Si l'art de générer des productions enthousiastes et inventives est incontestablement dans l'ADN de la compagnie L'Éternel Été, l'engagement citoyen fait aussi partie de la démarche créative de ses membres. La présente proposition ne déroge pas à la règle. Ainsi, Emmanuel Besnault et Benoît Gruel nous offrent une version décoiffante, vive, presque juvénile, mais diablement ancrée dans les problématiques actuelles, du "Chapeau de paille d'Italie"… pièce d'Eugène Labiche, véritable référence du vaudeville.

© Philippe Hanula.
L'argument, simple, n'en reste pas moins source de quiproquos, de riantes ficelles propres à la comédie et d'une bonne dose de situations grotesques, burlesques, voire absurdes. À l'aube d'un mariage des plus prometteurs avec la très florale Hélène – née sans doute dans les roses… ornant les pépinières parentales –, le fringant Fadinard se lance dans une quête effrénée pour récupérer un chapeau de paille d'Italie… Pour remplacer celui croqué – en guise de petit-déj ! – par un membre de la gent équestre, moteur exclusif de son hippomobile, ci-devant fiacre. À noter que le chapeau alimentaire appartenait à une belle – porteuse d'une alliance – en rendez-vous coupable avec un soldat, sans doute Apollon à ses heures perdues.
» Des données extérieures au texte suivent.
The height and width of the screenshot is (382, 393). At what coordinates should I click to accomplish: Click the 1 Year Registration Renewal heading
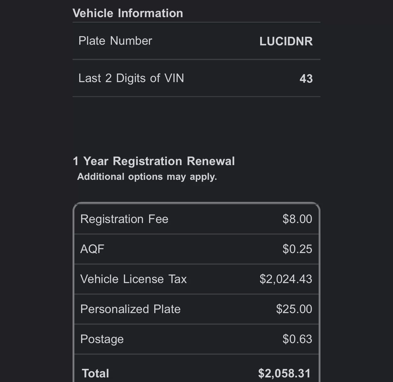pos(154,161)
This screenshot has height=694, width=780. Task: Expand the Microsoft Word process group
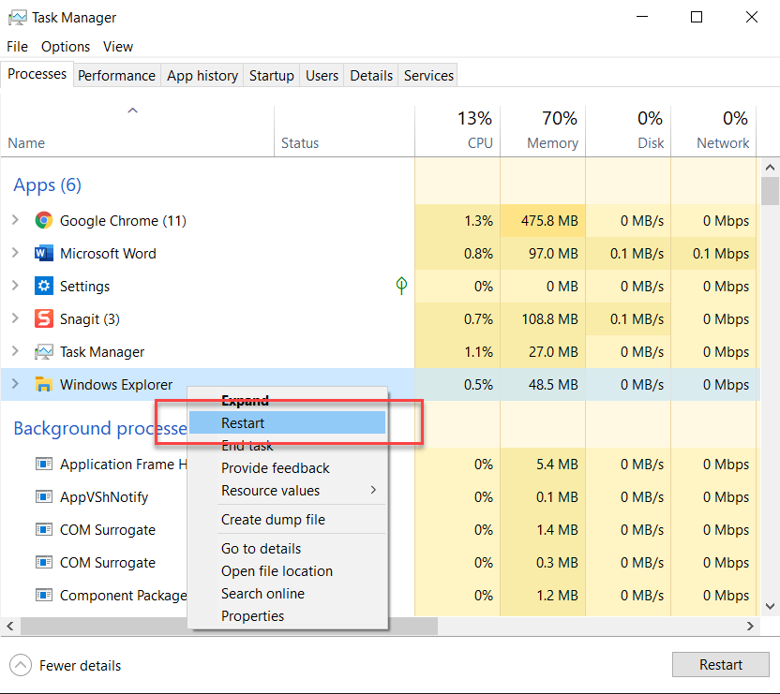pyautogui.click(x=15, y=254)
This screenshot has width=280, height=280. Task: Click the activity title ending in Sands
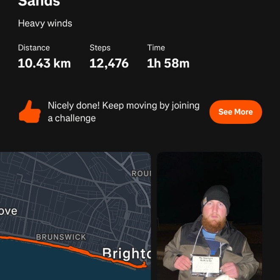[39, 3]
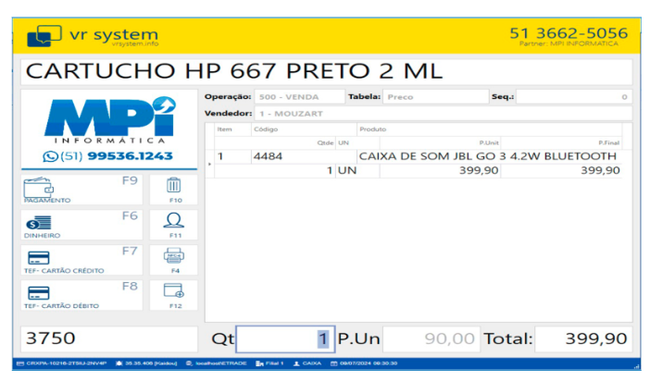
Task: Click the Operação field showing 500 - VENDA
Action: pos(298,97)
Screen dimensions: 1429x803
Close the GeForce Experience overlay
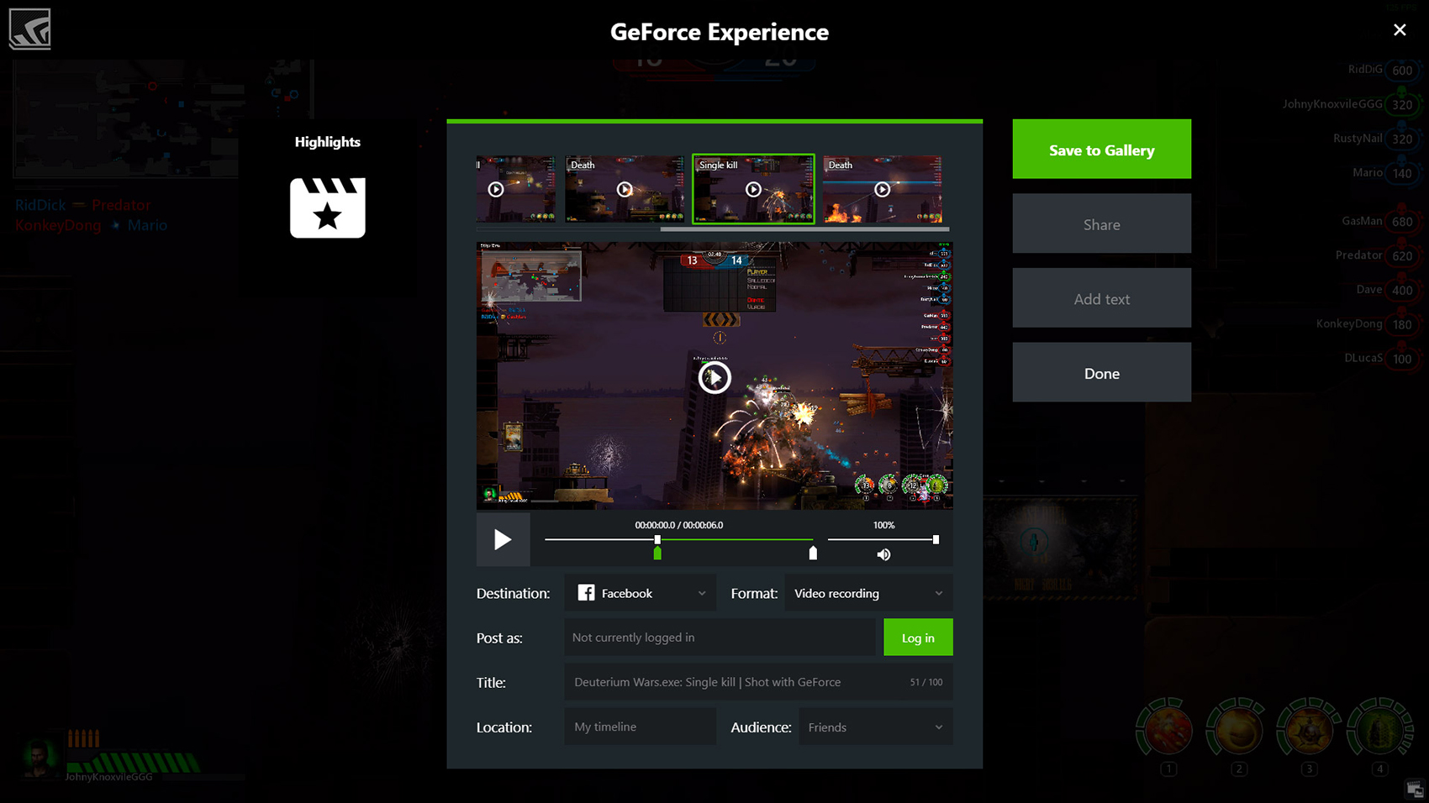(x=1400, y=30)
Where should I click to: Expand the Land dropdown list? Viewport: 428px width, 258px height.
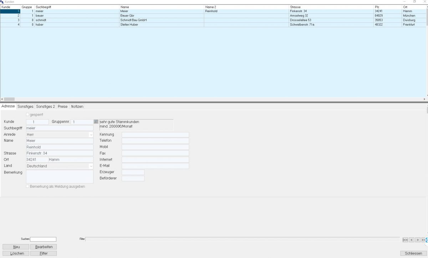[91, 166]
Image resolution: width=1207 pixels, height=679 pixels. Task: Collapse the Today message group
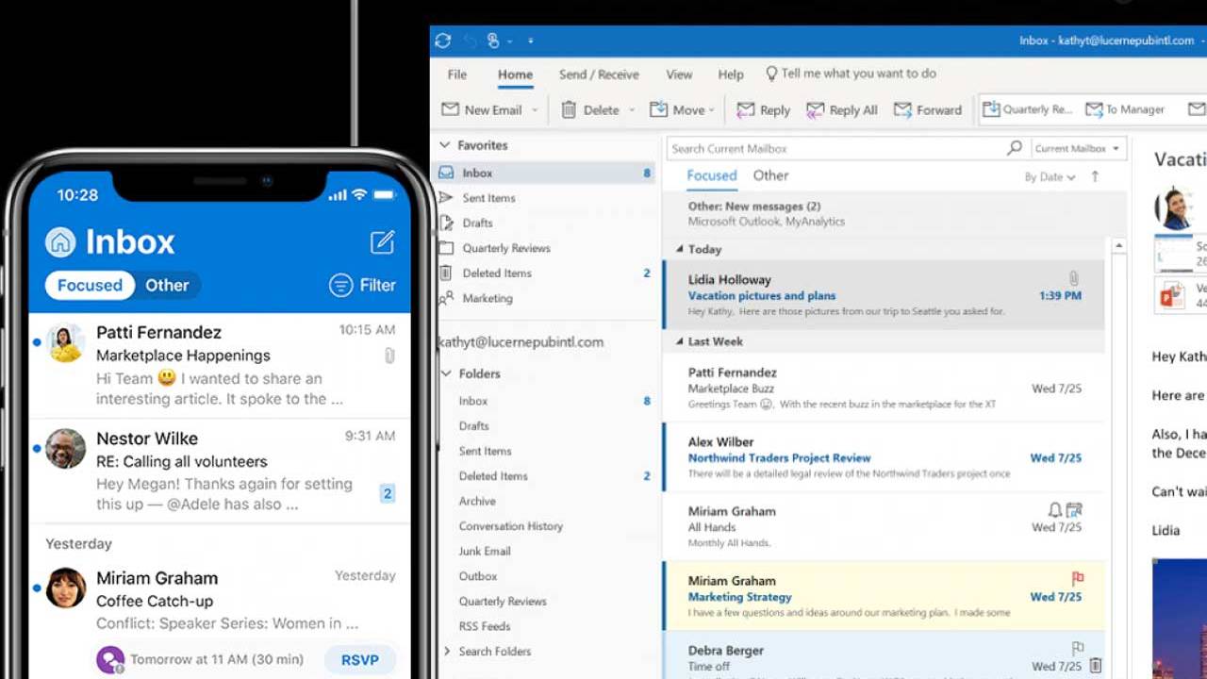pos(682,249)
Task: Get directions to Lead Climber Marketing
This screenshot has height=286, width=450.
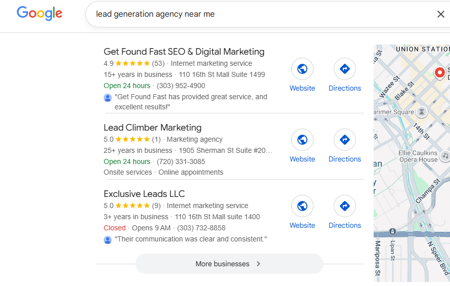Action: point(345,140)

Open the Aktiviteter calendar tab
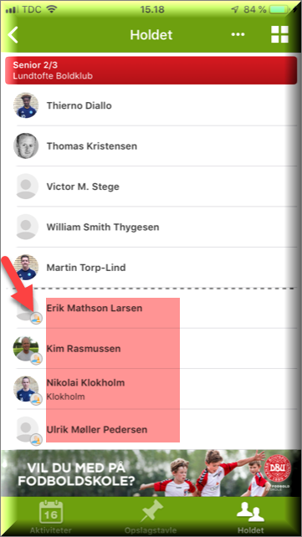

N'ayant pas vocation à pérenniser toute forme d'adaptation académique, nos deux metteurs en scène vont imaginer que cette histoire absurde est un songe, le songe d'une nuit… niché au creux du voyage ensommeillé de l'aimable Fadinard. Accrochez-vous à votre oreiller ! La pièce la plus célèbre de Labiche se transforme en une nouvelle comédie explosive, électro-onirique ! Comme un rêve habité de nounours dans un sommeil moelleux peuplé d'êtres extravagants en doudounes orange.